The deep learning model that has been chosen is a Long Short-Term Memory (LSTM) model. LSTM are a special member of the Recurrent Neural Network (RNN) family and have the ability to model the data based on previous data. A non-recurrent Neural Network does not have any memory whereas an RNN has a limited memory and they tend to perform badly on data that has long term temporal dependency on the previous data. LSTM also has the ability to decide how much information to use in its memory as they have input gates, forget gates and output gates.
The LSTM architecture and the other hyper-parameters and functions used are given below:
- Architecture
LSTM( (rnn): LSTM(81, 10, num_layers=2, dropout=0.1) (fc): Sequential( (0): Linear(in_features=10, out_features=10, bias=True)) )
- Hyper-Parameters
Learning Rate = 0.01 Loss function used = MSE (Mean Squared Error) Loss Optimizer used = Adam Optimizer
Training Results
We trained the model on 50 samples by shuffling the samples.
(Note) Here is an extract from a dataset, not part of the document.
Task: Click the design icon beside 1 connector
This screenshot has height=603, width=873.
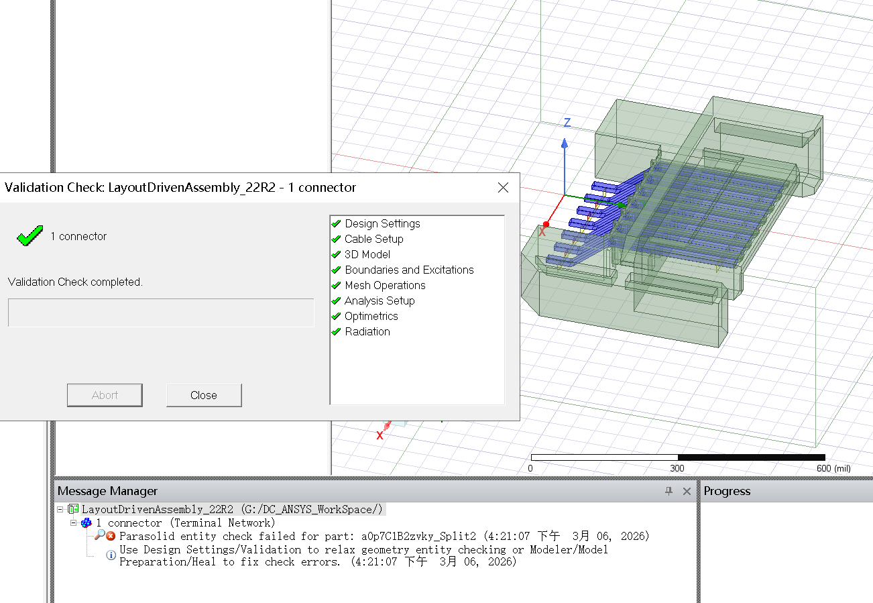Action: click(x=86, y=523)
The model was trained for 20 epochs and used batch gradient descent on a batch size of 5 samples. The results are as follows :
- Total number of test samples = 50
- Correct predictions = 45
- Accuracy = 90.0%
Testing Results
After training the model, we test on a few unseen samples to see the performance of the model.
- Total number of test samples = 16
- Correct predictions = 10
- Accuracy = 62.5%
DATASET | IMPLEMENTATION | TRAINING ACCURACY | TESTING ACCURACY | SCRIPT | WEIGHT FILE |
---|---|---|---|---|---|
Tamil Digits | hmmlearn | 61.48% | 60.97% | hmm_digits.py | tamil_digits.pkl |
Tamil Digits | DNN | 87.27% | 65% | DNN_Tamil.ipynb | link |
Telugu Digits | hmmlearn | 50.24% | 58.06% | hmm_digits.py | telugu_digits.pkl |
Telugu Digits | DNN | 90% | 62.5% | DNN_TELUGU.ipynb | link |
English Digits (entire dataset) | hmmlearn | 96.75% | 94% | hmm_digits.py | english_digits.pkl |
English Digits (limited dataset) | hmmlearn | 60% | 60% | hmm_digits.py | english_digits_limited.pkl |
Telugu Words | hmmlearn | 65% | 60% | hmm_words.py | telugu_words.pkl |
Telugu Words | HTK:heavy_exclamation_mark: | ➖ | ➖ | ➖ | ➖ |
Hindi Continuous Speech | HTK | ➖ | 67.35% | ➖ | ➖ |
- DNN outperforms the training accuracy of hmmlearn by a large margin.
- DNN outperforms the testing accuracy of hmmlearn by a smaller margin.
- Training and testing on the entire English dataset gave ~95% accuracy as opposed to 60% for limited dataset. Thus, more data will significantly improve the accuracies on our self-recorded regional language datasets.
- The HTK implementation works successfully for continuous speech data. The next step would be to try regional language datasets for continuous speech.